The pertinent provisions of the Collective Agreement are, in part, as follows:

7.1 Spare boards for employees covered by this Agreement will be maintained at Halifax, Montreal, Toronto, Winnipeg, Vancouver and other points as may be agreed upon and classification lists shall be set up in accordance with local requirements.

7.2 A spare board classification list will have a maximum of five classifications as agreed upon between the designated corporate officer and the Local Chairperson, and will list names of senior unassigned employees (to operate on the "first-in, first-out" principle) who will be required to protect the following services: ...

The number of employees on the spare board shall be regulated, as agreed upon between the Corporation and the Local Chairperson, in order to provide as closely as possible, the basic hours in a four-week period.

There appears to be some controversy as to whether the concept of a spare board classification list is the same thing as a spare board and whether, as the Union contends, the intent of Article 7.2 is to limit the Corporation’s ability to establish spare boards to a maximum of five boards or, as suggested by the Corporation’s representative, is to deal with the maximum number of classifications, being five, which can appear on a single spare board. It is, to say the least, troubling that a misunderstanding of such magnitude could arise in a system which has apparently functioned for some ten years. Be that as it may, however, the Arbitrator finds it unnecessary to resolve this issue.

What the grievance attacks is the unilateral establishment of the four spare boards at Toronto. It is not disputed that the classification lists within the new system were established without any agreement between a designated corporate officer and the Local Chairperson as contemplated by Article 7.2 of the Collective Agreement. Without deciding whether spare boards and classification lists are the same thing within the meaning of Article 7, it appears to the Arbitrator that Articles 7.1 and 7.2 must be read together. I am satisfied that the reference to the establishment of "classification lists ... in accordance with local requirements" described in Article 7.1 does not derogate from the requirement described in Article 7.2 that any classification list which is set up cannot exceed five classifications and must, whatever its number, be agreed upon between the officer of the Corporation designated locally and the Local Chairperson. That condition has plainly not been met in the instant case. I cannot, however, accept the Brotherhood’s position that Article 7.2 requires five spare boards or classification lists absent agreement. It establishes a maximum, not a minimum, number of classification lists to be established. It is clear, in any event, that local agreement is a condition precedent to setting up any classification lists.

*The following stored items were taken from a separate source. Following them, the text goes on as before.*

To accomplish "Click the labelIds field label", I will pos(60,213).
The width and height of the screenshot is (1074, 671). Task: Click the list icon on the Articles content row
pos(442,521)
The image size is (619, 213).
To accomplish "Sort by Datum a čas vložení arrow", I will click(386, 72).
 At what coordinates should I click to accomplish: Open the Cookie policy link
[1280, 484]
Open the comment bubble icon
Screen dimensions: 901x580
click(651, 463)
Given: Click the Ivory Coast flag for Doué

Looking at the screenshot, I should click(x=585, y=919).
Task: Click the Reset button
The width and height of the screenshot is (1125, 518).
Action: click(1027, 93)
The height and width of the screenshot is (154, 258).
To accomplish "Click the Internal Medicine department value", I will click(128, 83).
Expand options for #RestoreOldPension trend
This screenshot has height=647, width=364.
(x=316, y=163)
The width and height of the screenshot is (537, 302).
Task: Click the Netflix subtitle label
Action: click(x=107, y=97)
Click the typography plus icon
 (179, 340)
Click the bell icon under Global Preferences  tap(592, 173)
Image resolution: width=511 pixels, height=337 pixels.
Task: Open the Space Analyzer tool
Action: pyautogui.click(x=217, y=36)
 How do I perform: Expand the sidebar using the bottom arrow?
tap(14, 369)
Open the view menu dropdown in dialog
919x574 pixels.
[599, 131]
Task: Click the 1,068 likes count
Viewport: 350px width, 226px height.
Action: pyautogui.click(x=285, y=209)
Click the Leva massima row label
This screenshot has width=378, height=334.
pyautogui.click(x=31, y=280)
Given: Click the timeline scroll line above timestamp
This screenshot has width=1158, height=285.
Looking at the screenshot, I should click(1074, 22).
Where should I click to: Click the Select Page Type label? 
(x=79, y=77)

In these circumstances the Corporation’s attempt to establish four spare boards with differently constituted classification lists must be found to be null and void. The only local agreement between the parties with respect to the classification lists is the three board structure which pre-dates the introduction of the new Train Crewing Program. In these circumstances, absent any agreement to the contrary, the parties are required to return to the three board structure, with the classification lists within each board to be, in so far as possible, consistent with the classifications which were contained therein under the prior classification system. They are, in other words, required to slot into the three spare boards the new classifications which correspond, as nearly as possible, to the old classifications which were found within the respective spare boards. The parties remain, however, fully free to arrive at some other arrangement that is acceptable on a mutual basis, to be negotiated locally, as contemplated in Article 7.2.

For these reasons the grievance must be allowed in part. The Company is hereby ordered to re-establish a three spare board system for employees of the Toronto local, in a manner consistent with the above directions. I retain jurisdiction in the event of any dispute between the parties respecting the interpretation or implementation of this award.